Now as I mentioned, the style employed by Gaudi is certainly not my cup of tea. Gaudi’s style is dominated by natural lines and a virtual lack of corners; I prefer my lines cleaner and more modern. Must be my German side.
Even though I don’t favor Gaudi’s choices, I admire his concepts and execution. The inside of Sagrada Familia really looks like a forest. The exteriors are grandiose and fitting with the theme. The cumulative effect is one that manages to inspire both awe and relaxed contemplation, which is no mean feat.
If you decide to visit Sagrada Familia, you will have the opportunity to ride an elevator to the top (both in front and in back) to get a better view of the city. I can’t vouch for the front elevator (other than to say the line was quite long), but the back elevator was terrifying. I am not particularly prone to vertigo, but there is something deeply unnerving about being up 300 feet in a narrow stone spiral staircase. There were opportunities to go out on small balconies and look up at the details of the cathedral’s frescoes, but I could only muster a few quick photos away from the edge of the balcony. Karen was about twice as terrified as I was, which is to say she was just short of flipping out. We made our was down (and down, and down, since the elevator only carries you up), and we were both happy to be back on terra firma.

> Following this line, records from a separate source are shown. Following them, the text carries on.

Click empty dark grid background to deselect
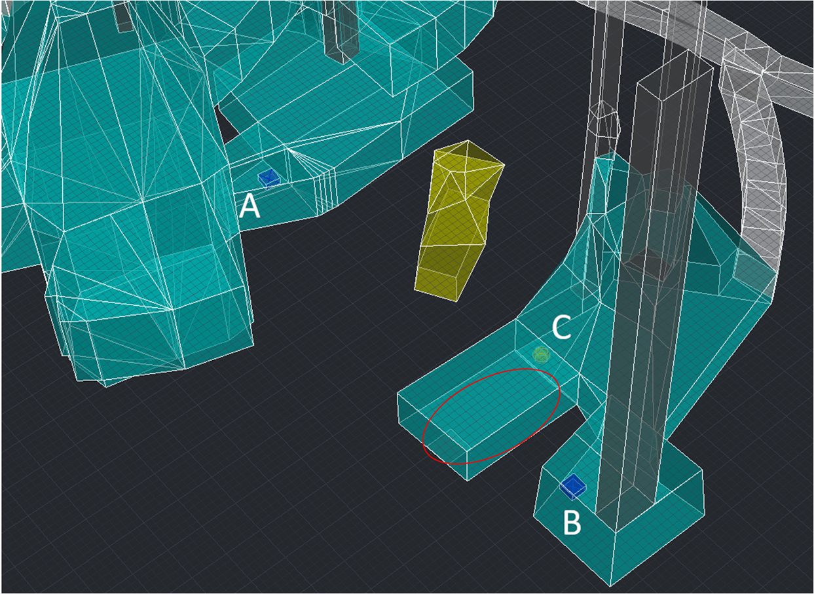 (262, 491)
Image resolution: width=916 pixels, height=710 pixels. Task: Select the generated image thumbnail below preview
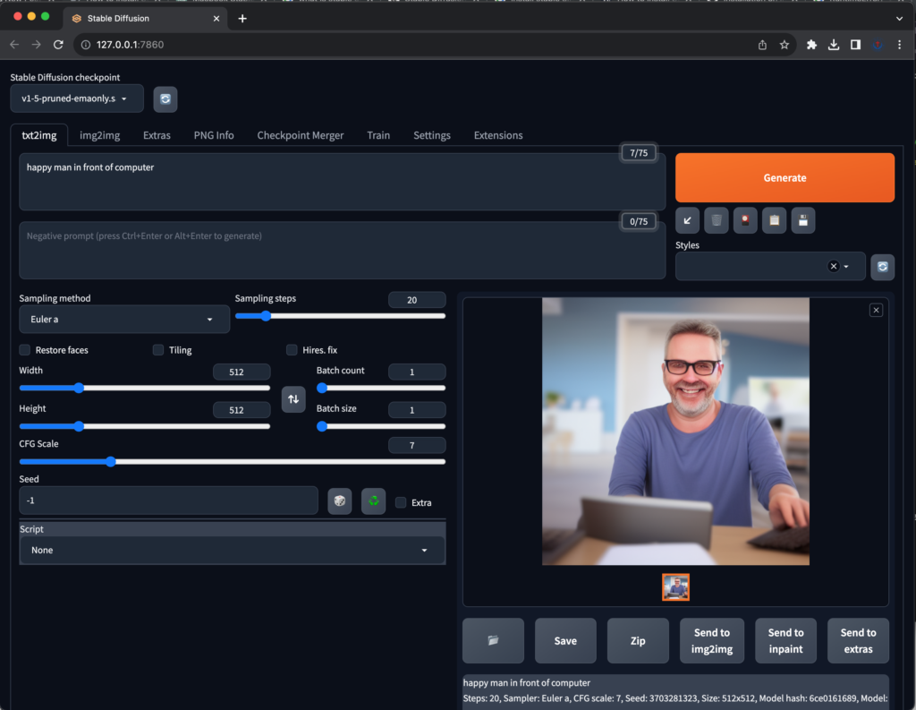pyautogui.click(x=675, y=587)
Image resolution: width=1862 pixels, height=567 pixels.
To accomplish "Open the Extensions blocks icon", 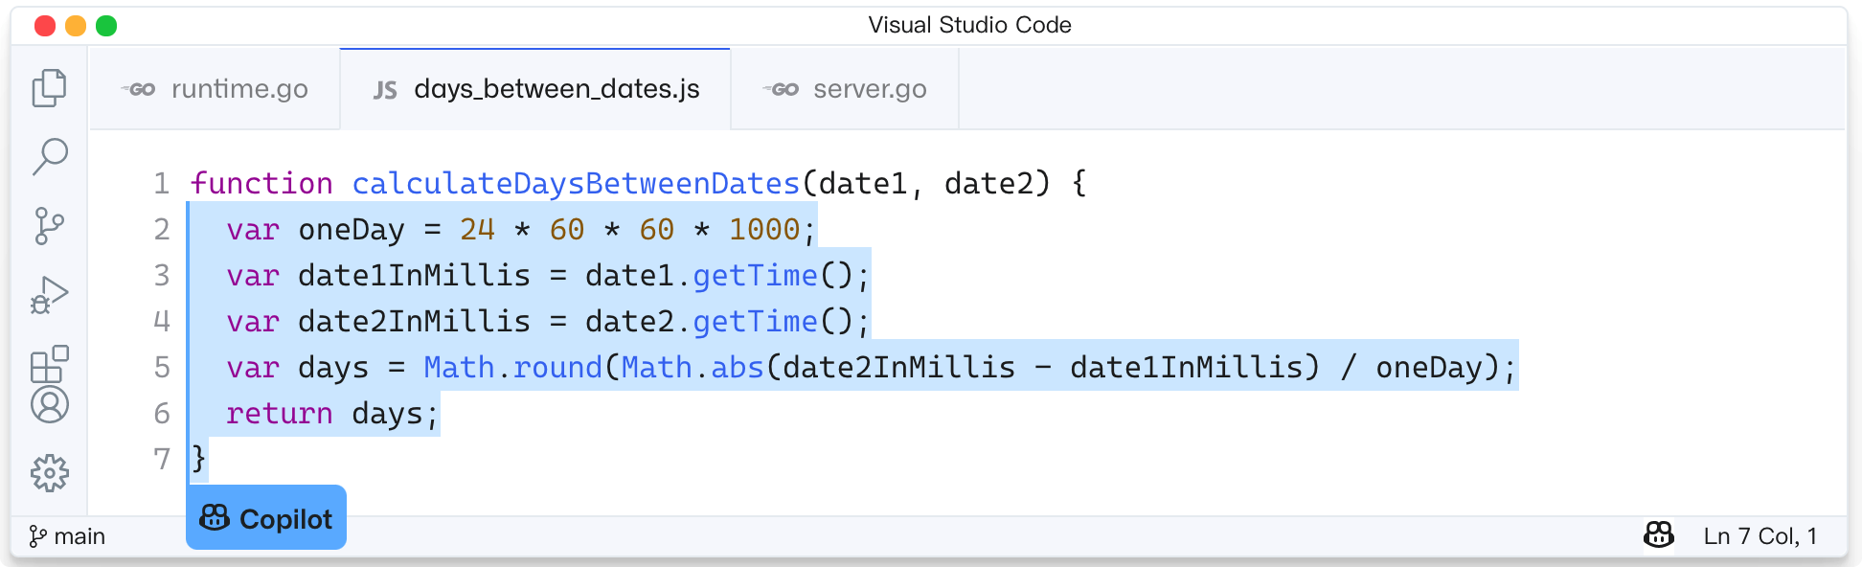I will [x=50, y=365].
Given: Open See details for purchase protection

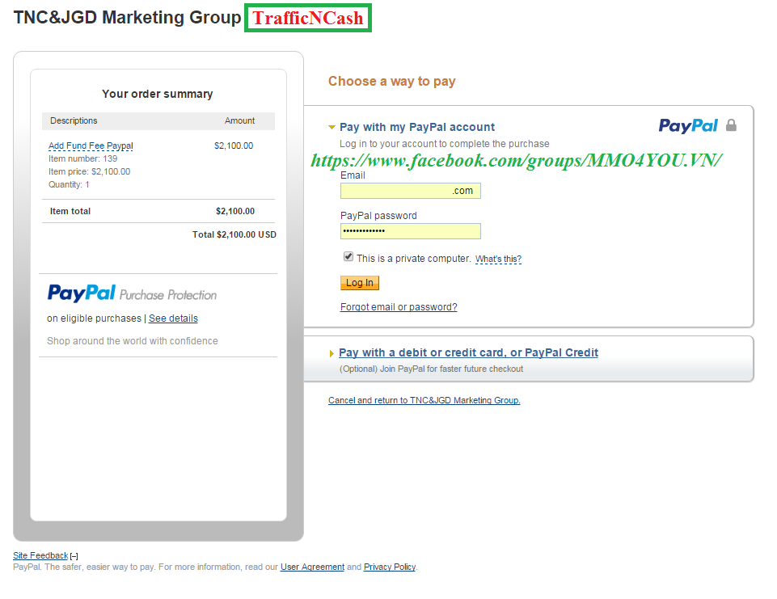Looking at the screenshot, I should [x=173, y=318].
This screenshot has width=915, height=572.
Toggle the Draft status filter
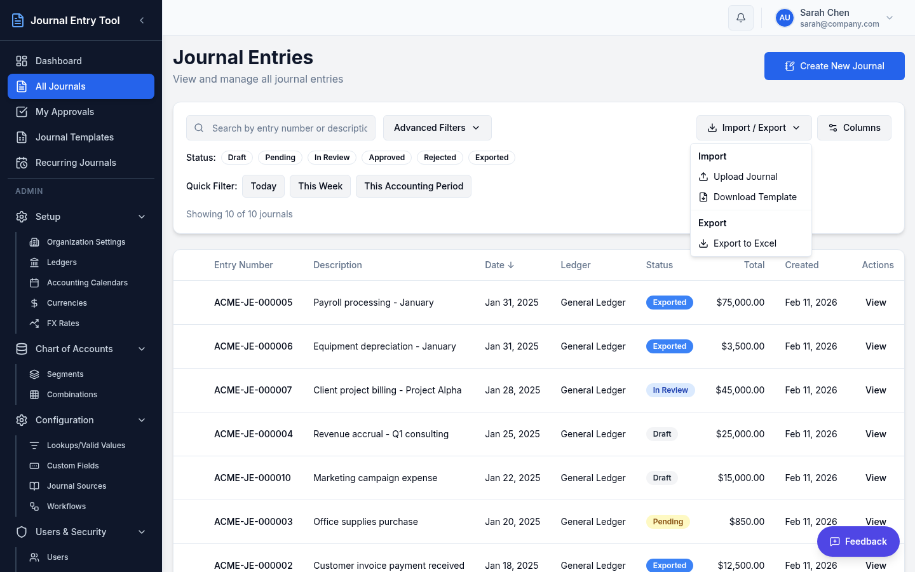(x=236, y=157)
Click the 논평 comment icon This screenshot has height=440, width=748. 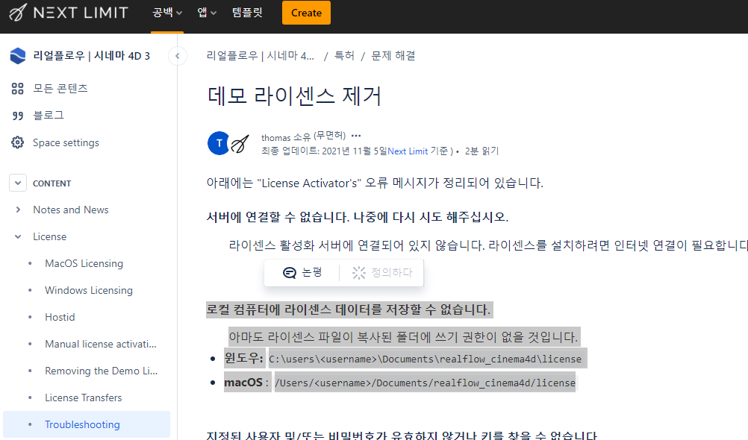pos(290,273)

Leaving Gaudi’s Barcelona, we ran into the less celebrated parts of Barcelona, and these were the parts which I really enjoyed. These include: La Rambla, the Picasso Museum, the beach in Barceloneta, and Port Olympic.

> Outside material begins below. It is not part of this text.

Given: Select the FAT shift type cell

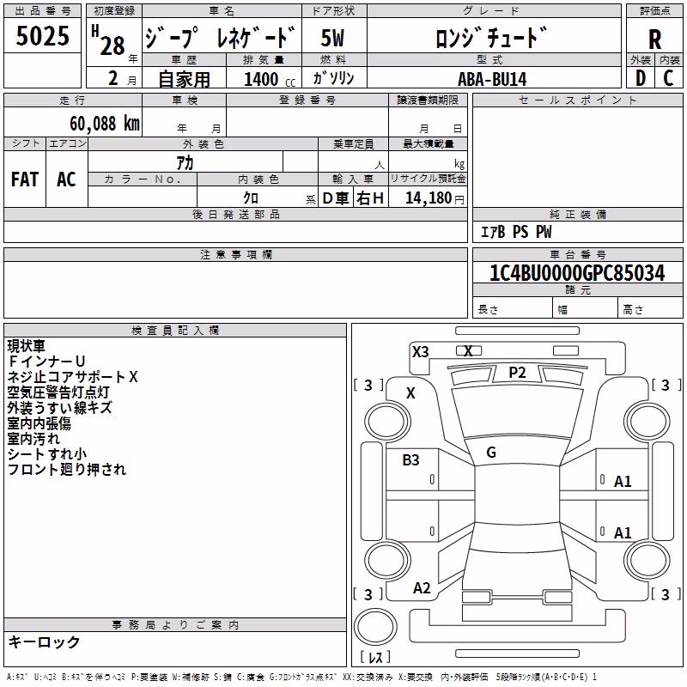Looking at the screenshot, I should pos(25,179).
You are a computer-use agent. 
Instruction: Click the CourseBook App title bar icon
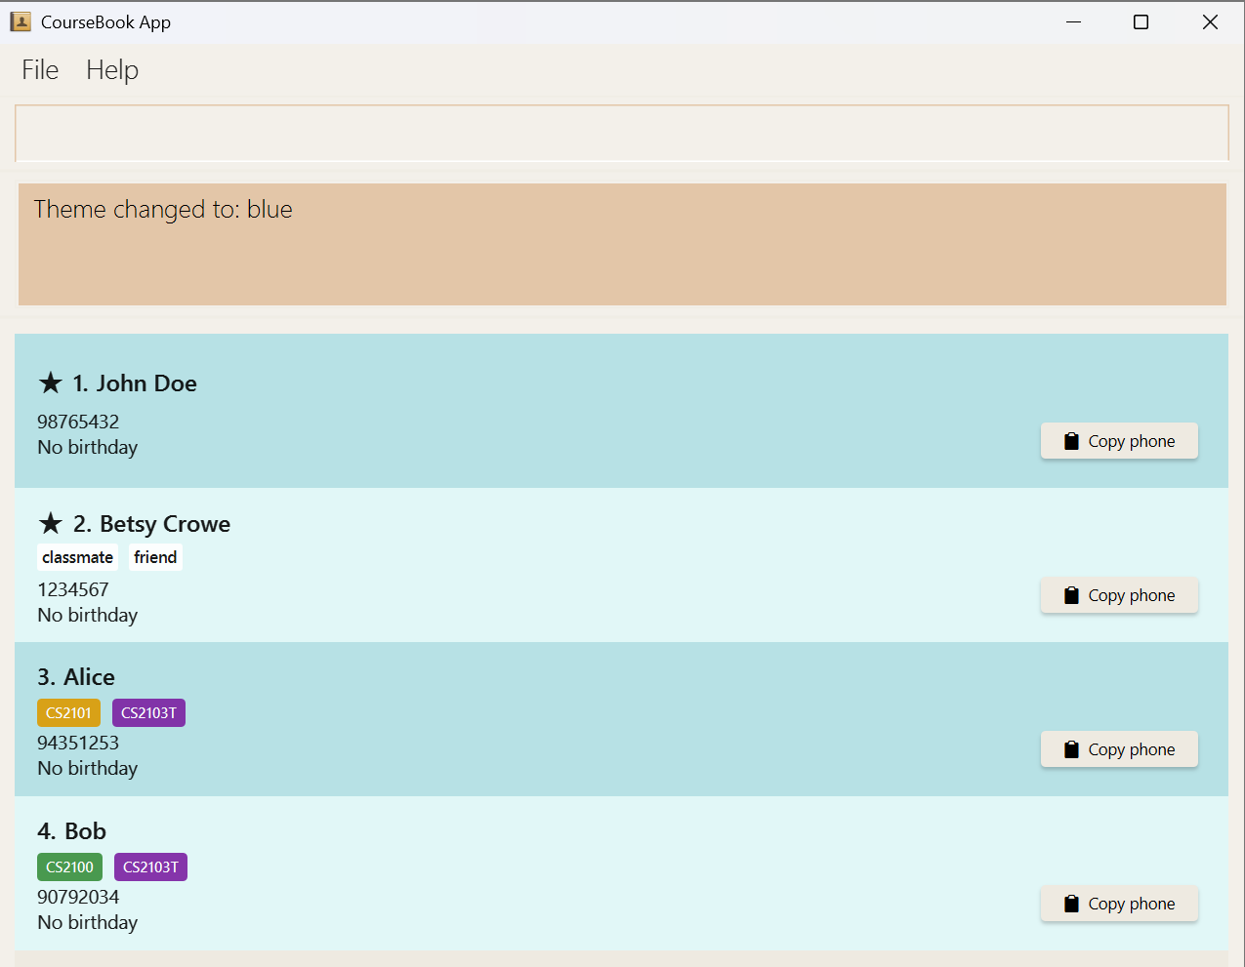[21, 21]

La Rambla is a touristy, Times Square-esque strip that runs for about a mile. The street lined with stores (mostly restaurants and bars) and the large median is full of vendors and street performers. Alas, Fat Spiderman was nowhere to be found. The concentration of people made La Rambla worthwhile on its own, but it also served to take us from our hotel (at the top) to the waterfront, where Barceloneta and Port Olympic are.
Barceloneta reminded us a lot of Miami, with a large sandy beach inside a major city. Even on a cloudy day, it was very satisfying to walk from a hotel downtown to the beach. There was also a lot of nice restaurents and clubs along the beach and at Port Olympic, which we would have gone back to at night if not for the terrible inertia of the hotel room.
The last bit of Barcelona that we sampled was the Picasso museum. The museum had a pretty interesting exhibit, comparing Picasso’s work to that of Rusiñol, and tracing Rusiñol’s influence on Picasso’s early career. The museum and its collection of Picasso’s work was not overly impressive, with the exception of its treatment of Picasso’s take on Velasquez’s Las Meninas. That part was super interesting, I am glad we went to see Las Meninas at the Prado beforehand. Even Karen was impressed with this exhibit.
Between the museum, La Rambla, and the beach, Barcelona felt to us like a mixture of New York and Miami. We enjoyed the proximity of everything, and being able to walk from Times Square to Miami beach is pretty cool. Gaudi’s sandcastles were the icing on the cake, but to us the cake was sweet enough to stand on its own.